Extracted records:

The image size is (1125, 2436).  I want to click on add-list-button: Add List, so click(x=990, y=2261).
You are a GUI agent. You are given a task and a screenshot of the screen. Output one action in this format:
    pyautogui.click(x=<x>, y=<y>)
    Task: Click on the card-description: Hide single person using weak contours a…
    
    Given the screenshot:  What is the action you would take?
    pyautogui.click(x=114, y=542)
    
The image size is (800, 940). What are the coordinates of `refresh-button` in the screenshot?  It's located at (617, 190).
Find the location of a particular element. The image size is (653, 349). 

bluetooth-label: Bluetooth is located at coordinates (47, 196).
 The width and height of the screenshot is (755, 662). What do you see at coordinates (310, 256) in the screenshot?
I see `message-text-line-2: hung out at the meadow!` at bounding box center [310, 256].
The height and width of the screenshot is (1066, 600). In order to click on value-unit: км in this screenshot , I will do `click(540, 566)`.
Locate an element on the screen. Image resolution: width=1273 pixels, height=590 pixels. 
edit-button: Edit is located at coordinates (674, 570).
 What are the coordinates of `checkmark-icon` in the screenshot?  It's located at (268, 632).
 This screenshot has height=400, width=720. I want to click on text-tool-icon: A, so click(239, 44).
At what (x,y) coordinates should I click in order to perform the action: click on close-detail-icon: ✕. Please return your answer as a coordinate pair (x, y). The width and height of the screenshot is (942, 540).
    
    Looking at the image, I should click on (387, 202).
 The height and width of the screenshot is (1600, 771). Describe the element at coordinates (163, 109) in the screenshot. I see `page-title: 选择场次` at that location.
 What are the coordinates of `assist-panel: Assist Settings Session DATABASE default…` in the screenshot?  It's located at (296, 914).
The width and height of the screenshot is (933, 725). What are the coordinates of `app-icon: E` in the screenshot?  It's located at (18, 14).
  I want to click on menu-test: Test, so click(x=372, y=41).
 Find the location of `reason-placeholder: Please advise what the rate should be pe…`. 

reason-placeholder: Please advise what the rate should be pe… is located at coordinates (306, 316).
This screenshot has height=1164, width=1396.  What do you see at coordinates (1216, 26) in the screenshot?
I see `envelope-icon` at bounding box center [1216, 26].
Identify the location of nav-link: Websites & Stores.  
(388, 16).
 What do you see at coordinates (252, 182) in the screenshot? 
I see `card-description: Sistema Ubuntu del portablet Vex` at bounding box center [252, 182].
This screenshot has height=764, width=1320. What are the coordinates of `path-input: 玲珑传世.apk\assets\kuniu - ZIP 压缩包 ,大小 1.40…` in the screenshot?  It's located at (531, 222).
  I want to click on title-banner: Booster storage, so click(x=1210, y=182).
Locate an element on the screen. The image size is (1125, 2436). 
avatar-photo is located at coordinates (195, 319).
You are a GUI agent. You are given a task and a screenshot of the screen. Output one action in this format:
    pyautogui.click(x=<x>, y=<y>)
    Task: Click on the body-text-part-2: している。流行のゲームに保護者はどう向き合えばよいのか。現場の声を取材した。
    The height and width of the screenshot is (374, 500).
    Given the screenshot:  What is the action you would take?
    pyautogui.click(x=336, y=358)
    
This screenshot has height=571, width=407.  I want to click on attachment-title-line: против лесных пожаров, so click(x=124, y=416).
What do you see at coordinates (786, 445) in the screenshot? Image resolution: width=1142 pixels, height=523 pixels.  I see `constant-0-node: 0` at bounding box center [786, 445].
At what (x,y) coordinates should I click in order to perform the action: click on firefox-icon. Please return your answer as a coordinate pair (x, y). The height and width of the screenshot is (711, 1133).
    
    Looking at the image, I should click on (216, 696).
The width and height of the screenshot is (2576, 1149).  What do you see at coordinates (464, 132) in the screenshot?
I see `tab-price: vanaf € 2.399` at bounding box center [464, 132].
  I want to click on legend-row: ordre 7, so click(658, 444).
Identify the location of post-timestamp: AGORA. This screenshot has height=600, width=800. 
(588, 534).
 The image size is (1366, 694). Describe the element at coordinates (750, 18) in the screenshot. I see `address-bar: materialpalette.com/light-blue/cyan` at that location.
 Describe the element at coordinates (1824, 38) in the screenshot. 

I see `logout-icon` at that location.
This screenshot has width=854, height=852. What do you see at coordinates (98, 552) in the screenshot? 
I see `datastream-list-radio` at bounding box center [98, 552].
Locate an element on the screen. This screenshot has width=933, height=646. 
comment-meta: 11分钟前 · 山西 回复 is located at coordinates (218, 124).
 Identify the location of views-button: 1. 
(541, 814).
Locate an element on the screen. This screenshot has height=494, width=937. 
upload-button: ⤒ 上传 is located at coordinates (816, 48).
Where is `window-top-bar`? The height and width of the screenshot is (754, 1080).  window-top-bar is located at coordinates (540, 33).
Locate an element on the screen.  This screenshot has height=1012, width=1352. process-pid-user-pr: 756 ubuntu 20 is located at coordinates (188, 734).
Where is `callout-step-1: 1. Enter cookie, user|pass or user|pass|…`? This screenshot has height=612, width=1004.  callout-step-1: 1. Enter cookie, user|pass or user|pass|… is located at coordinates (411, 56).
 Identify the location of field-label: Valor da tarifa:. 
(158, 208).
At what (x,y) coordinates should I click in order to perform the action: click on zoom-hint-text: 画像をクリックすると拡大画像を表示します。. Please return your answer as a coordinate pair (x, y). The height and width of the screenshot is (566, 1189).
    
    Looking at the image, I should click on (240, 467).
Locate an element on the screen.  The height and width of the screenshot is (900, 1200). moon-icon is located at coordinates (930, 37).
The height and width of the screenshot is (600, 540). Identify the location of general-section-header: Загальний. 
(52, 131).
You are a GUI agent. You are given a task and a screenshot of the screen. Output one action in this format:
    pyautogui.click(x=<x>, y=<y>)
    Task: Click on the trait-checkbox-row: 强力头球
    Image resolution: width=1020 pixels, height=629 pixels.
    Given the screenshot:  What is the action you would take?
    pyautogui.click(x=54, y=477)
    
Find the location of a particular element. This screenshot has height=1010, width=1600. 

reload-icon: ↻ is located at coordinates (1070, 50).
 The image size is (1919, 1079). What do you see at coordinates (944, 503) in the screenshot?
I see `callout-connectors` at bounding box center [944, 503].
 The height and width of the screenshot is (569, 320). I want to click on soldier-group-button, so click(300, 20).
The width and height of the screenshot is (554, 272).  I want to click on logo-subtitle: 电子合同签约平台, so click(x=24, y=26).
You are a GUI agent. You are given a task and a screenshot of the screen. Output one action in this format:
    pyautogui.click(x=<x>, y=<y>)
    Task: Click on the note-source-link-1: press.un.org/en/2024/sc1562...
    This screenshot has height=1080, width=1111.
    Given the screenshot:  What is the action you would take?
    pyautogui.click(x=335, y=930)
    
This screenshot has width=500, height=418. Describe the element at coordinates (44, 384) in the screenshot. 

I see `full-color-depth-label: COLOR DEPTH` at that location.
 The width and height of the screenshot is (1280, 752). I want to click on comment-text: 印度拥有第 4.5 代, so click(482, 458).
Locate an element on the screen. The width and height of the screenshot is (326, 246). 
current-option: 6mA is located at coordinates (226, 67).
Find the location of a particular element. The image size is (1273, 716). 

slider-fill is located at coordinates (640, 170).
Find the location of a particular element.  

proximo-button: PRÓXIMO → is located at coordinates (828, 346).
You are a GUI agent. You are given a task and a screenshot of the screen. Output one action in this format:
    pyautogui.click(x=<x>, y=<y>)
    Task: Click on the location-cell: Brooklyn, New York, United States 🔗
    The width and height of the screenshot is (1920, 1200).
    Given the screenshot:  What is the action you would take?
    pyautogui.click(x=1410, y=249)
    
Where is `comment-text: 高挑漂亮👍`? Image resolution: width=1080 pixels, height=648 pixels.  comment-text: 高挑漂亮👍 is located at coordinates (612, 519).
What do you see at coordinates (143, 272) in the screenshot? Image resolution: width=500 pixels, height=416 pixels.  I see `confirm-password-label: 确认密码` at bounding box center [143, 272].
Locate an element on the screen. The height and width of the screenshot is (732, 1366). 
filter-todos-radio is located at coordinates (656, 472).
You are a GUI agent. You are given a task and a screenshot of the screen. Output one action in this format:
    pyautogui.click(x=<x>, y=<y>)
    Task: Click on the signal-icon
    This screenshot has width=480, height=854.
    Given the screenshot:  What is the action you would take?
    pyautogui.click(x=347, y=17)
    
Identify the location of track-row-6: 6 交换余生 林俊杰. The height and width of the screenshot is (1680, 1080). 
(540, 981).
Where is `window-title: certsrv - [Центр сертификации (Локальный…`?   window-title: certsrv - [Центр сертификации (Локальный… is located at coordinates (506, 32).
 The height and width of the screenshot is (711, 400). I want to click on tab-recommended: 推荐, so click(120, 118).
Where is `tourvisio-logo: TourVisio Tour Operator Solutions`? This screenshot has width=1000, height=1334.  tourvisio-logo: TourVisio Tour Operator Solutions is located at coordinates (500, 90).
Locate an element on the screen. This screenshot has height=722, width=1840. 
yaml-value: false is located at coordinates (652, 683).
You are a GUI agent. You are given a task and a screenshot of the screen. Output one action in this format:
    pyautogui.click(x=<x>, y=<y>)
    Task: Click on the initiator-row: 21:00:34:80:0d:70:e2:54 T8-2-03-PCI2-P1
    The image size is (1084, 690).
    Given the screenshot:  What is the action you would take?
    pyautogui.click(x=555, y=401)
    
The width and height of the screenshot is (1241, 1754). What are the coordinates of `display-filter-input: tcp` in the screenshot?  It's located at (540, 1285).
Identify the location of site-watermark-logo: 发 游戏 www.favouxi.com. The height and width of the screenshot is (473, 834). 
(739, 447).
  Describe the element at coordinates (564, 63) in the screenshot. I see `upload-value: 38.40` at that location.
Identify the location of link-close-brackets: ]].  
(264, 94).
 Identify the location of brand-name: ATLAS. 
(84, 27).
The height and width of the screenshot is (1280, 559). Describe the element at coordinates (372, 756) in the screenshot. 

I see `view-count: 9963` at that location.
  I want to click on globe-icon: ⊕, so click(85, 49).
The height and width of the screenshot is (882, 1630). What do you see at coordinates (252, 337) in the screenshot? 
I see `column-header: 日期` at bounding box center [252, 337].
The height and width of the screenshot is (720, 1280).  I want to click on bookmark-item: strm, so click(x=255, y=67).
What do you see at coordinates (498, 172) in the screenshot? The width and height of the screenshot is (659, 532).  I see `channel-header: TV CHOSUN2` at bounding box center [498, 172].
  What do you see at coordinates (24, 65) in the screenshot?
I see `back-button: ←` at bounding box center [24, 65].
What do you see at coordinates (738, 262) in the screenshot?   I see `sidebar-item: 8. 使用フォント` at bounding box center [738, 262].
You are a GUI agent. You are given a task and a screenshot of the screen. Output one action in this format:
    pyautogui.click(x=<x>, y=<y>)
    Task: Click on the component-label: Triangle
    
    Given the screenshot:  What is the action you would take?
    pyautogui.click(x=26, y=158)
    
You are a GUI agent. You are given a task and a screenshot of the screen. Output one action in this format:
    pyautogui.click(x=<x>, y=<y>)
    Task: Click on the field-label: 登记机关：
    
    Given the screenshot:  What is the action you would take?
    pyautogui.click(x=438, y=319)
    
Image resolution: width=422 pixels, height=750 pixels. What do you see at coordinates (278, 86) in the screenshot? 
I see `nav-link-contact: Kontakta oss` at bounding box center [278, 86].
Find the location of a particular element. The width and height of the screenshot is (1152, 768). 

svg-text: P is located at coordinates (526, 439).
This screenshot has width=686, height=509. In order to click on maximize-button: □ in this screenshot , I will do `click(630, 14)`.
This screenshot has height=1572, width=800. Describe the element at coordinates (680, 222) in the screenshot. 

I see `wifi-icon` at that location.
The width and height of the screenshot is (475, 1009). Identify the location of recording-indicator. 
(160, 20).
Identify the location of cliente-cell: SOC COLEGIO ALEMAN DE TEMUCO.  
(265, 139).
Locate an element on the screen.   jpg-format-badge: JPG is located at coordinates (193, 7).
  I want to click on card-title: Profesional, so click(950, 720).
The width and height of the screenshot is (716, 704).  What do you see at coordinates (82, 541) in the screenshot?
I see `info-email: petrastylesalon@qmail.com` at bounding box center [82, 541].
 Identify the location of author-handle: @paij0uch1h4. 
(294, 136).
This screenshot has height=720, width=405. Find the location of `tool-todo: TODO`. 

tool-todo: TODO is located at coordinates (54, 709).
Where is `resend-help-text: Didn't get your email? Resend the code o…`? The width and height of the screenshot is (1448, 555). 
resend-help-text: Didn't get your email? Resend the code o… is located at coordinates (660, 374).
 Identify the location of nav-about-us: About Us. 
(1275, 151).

# Your objective:
Rewrite the stretch of the material from the line containing "What do you see at coordinates (498, 172)" through the line containing "center [278, 86].", swapping "GUI agent" for "GUI assistant" and leaving everything else as it stands.

# Output below:
What do you see at coordinates (498, 172) in the screenshot? The width and height of the screenshot is (659, 532).  I see `channel-header: TV CHOSUN2` at bounding box center [498, 172].
  What do you see at coordinates (24, 65) in the screenshot?
I see `back-button: ←` at bounding box center [24, 65].
What do you see at coordinates (738, 262) in the screenshot?   I see `sidebar-item: 8. 使用フォント` at bounding box center [738, 262].
You are a GUI assistant. You are given a task and a screenshot of the screen. Output one action in this format:
    pyautogui.click(x=<x>, y=<y>)
    Task: Click on the component-label: Triangle
    
    Given the screenshot:  What is the action you would take?
    pyautogui.click(x=26, y=158)
    
You are a GUI assistant. You are given a task and a screenshot of the screen. Output one action in this format:
    pyautogui.click(x=<x>, y=<y>)
    Task: Click on the field-label: 登记机关：
    
    Given the screenshot:  What is the action you would take?
    pyautogui.click(x=438, y=319)
    
Image resolution: width=422 pixels, height=750 pixels. What do you see at coordinates (278, 86) in the screenshot? 
I see `nav-link-contact: Kontakta oss` at bounding box center [278, 86].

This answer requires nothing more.